GOAL:
Copy out the rows below word for word, from the first one through the line containing "Click the green-framed".

DATA TO PROCESS:
--- Begin ---

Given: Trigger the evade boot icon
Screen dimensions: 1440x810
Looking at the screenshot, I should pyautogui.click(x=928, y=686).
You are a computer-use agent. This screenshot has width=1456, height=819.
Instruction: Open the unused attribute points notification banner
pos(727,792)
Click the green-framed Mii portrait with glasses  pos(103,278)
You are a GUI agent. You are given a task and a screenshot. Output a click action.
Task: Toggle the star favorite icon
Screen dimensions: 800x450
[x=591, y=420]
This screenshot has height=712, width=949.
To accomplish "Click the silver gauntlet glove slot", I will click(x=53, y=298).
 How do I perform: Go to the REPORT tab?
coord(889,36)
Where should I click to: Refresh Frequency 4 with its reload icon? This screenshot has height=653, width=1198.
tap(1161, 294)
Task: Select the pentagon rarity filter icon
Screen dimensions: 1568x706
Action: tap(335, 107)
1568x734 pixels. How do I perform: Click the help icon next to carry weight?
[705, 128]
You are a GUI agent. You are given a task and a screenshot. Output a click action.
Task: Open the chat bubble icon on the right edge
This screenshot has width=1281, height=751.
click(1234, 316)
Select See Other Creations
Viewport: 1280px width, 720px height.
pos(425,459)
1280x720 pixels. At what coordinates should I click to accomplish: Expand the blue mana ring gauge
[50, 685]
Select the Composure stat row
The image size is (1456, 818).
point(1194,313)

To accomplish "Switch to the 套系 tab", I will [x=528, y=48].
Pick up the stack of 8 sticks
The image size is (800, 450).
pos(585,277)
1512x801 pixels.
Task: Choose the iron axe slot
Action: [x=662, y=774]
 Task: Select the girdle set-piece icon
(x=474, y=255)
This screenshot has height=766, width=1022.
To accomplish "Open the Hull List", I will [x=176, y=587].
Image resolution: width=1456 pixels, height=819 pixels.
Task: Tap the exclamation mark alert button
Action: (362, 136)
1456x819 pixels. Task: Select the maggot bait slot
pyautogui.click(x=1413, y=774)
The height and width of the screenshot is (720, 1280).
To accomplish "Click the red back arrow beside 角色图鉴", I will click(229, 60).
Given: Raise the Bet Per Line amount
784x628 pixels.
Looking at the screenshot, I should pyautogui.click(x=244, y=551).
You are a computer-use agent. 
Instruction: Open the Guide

--- End ---

SOLVED EXERCISE:
Given: Trigger the evade boot icon
Screen dimensions: 1440x810
Looking at the screenshot, I should pyautogui.click(x=928, y=686).
You are a computer-use agent. This screenshot has width=1456, height=819.
Instruction: Open the unused attribute points notification banner
pos(727,792)
Click the green-framed Mii portrait with glasses  pos(103,278)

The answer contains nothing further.